§ Task statement:
Reproduce the data in its entirety, exactly as supplied.

----

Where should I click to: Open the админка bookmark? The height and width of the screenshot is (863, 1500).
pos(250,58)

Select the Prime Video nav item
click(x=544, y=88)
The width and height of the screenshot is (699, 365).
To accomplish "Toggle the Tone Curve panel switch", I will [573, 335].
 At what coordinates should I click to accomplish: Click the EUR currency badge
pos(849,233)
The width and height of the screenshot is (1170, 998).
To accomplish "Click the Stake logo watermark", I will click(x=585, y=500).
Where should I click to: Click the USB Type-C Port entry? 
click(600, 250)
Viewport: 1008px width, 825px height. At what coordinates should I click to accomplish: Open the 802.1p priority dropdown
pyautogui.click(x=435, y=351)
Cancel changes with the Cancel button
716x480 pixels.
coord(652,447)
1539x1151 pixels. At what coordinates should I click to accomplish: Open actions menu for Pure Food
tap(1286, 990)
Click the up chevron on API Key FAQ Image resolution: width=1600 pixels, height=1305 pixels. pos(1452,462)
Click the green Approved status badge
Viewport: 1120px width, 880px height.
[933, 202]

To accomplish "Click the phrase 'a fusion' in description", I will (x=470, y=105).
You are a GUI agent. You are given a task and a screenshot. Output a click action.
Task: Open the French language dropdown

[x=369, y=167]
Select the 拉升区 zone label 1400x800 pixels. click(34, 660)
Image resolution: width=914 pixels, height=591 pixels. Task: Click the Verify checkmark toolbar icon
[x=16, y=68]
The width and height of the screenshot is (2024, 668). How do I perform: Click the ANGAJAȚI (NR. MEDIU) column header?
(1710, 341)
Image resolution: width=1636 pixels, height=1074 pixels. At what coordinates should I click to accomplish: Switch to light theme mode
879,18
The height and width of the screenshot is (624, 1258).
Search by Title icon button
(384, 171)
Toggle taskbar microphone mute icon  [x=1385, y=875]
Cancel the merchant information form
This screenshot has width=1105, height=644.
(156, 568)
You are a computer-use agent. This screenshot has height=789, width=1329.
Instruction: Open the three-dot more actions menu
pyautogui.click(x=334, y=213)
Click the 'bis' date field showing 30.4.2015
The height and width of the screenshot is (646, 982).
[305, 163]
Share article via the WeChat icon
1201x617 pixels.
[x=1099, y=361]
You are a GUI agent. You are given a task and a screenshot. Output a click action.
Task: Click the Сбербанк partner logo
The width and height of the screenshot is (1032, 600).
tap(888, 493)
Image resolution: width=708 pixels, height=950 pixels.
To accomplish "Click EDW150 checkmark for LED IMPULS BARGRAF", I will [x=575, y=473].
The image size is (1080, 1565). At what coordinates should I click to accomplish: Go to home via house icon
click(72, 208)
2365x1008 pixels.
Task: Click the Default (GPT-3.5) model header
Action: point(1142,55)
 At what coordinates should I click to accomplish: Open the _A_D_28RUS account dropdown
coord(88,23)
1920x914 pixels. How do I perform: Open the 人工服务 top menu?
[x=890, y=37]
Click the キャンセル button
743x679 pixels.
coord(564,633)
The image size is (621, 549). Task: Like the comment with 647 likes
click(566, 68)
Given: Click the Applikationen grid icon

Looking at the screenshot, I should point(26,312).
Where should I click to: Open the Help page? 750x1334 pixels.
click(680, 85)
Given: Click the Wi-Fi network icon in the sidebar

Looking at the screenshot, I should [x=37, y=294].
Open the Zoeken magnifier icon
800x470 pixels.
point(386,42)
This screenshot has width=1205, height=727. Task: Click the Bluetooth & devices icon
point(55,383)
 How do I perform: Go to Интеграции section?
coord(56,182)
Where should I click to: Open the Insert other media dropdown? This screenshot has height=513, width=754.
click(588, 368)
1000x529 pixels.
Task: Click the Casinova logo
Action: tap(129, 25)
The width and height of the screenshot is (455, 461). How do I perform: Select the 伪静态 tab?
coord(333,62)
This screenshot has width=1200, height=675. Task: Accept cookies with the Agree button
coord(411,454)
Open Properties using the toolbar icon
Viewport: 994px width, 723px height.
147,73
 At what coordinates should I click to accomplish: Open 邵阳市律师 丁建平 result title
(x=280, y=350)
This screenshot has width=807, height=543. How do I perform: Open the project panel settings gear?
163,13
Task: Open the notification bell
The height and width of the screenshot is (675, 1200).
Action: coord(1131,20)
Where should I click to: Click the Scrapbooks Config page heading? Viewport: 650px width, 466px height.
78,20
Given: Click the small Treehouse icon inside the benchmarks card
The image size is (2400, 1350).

----

§ Solution for this problem:
Where should I click to: Open the админка bookmark? The height and width of the screenshot is (863, 1500).
pos(250,58)

Select the Prime Video nav item
click(x=544, y=88)
The width and height of the screenshot is (699, 365).
To accomplish "Toggle the Tone Curve panel switch", I will [573, 335].
 At what coordinates should I click to accomplish: Click the EUR currency badge
pos(849,233)
The width and height of the screenshot is (1170, 998).
To accomplish "Click the Stake logo watermark", I will click(x=585, y=500).
Where should I click to: Click the USB Type-C Port entry? 
click(600, 250)
Viewport: 1008px width, 825px height. At what coordinates should I click to accomplish: Open the 802.1p priority dropdown
pyautogui.click(x=435, y=351)
Cancel changes with the Cancel button
716x480 pixels.
coord(652,447)
1539x1151 pixels. At what coordinates should I click to accomplish: Open actions menu for Pure Food
tap(1286, 990)
Click the up chevron on API Key FAQ Image resolution: width=1600 pixels, height=1305 pixels. pos(1452,462)
Click the green Approved status badge
Viewport: 1120px width, 880px height.
[933, 202]

To accomplish "Click the phrase 'a fusion' in description", I will (x=470, y=105).
You are a GUI agent. You are given a task and a screenshot. Output a click action.
Task: Open the French language dropdown

[x=369, y=167]
Select the 拉升区 zone label 1400x800 pixels. click(34, 660)
Image resolution: width=914 pixels, height=591 pixels. Task: Click the Verify checkmark toolbar icon
[x=16, y=68]
The width and height of the screenshot is (2024, 668). How do I perform: Click the ANGAJAȚI (NR. MEDIU) column header?
(1710, 341)
Image resolution: width=1636 pixels, height=1074 pixels. At what coordinates should I click to accomplish: Switch to light theme mode
879,18
The height and width of the screenshot is (624, 1258).
Search by Title icon button
(384, 171)
Toggle taskbar microphone mute icon  [x=1385, y=875]
Cancel the merchant information form
This screenshot has width=1105, height=644.
(156, 568)
You are a computer-use agent. This screenshot has height=789, width=1329.
Instruction: Open the three-dot more actions menu
pyautogui.click(x=334, y=213)
Click the 'bis' date field showing 30.4.2015
The height and width of the screenshot is (646, 982).
[305, 163]
Share article via the WeChat icon
1201x617 pixels.
[x=1099, y=361]
You are a GUI agent. You are given a task and a screenshot. Output a click action.
Task: Click the Сбербанк partner logo
The width and height of the screenshot is (1032, 600).
tap(888, 493)
Image resolution: width=708 pixels, height=950 pixels.
To accomplish "Click EDW150 checkmark for LED IMPULS BARGRAF", I will [x=575, y=473].
The image size is (1080, 1565). At what coordinates should I click to accomplish: Go to home via house icon
click(72, 208)
2365x1008 pixels.
Task: Click the Default (GPT-3.5) model header
Action: point(1142,55)
 At what coordinates should I click to accomplish: Open the _A_D_28RUS account dropdown
coord(88,23)
1920x914 pixels. How do I perform: Open the 人工服务 top menu?
[x=890, y=37]
Click the キャンセル button
743x679 pixels.
coord(564,633)
The image size is (621, 549). Task: Like the comment with 647 likes
click(566, 68)
Given: Click the Applikationen grid icon

Looking at the screenshot, I should point(26,312).
Where should I click to: Open the Help page? 750x1334 pixels.
click(680, 85)
Given: Click the Wi-Fi network icon in the sidebar

Looking at the screenshot, I should [x=37, y=294].
Open the Zoeken magnifier icon
800x470 pixels.
point(386,42)
This screenshot has width=1205, height=727. Task: Click the Bluetooth & devices icon
point(55,383)
 How do I perform: Go to Интеграции section?
coord(56,182)
Where should I click to: Open the Insert other media dropdown? This screenshot has height=513, width=754.
click(588, 368)
1000x529 pixels.
Task: Click the Casinova logo
Action: tap(129, 25)
The width and height of the screenshot is (455, 461). How do I perform: Select the 伪静态 tab?
coord(333,62)
This screenshot has width=1200, height=675. Task: Accept cookies with the Agree button
coord(411,454)
Open Properties using the toolbar icon
Viewport: 994px width, 723px height.
147,73
 At what coordinates should I click to accomplish: Open 邵阳市律师 丁建平 result title
(x=280, y=350)
This screenshot has width=807, height=543. How do I perform: Open the project panel settings gear?
163,13
Task: Open the notification bell
The height and width of the screenshot is (675, 1200).
Action: coord(1131,20)
Where should I click to: Click the Scrapbooks Config page heading? Viewport: 650px width, 466px height.
78,20
Given: Click the small Treehouse icon inside the benchmarks card
The image size is (2400, 1350).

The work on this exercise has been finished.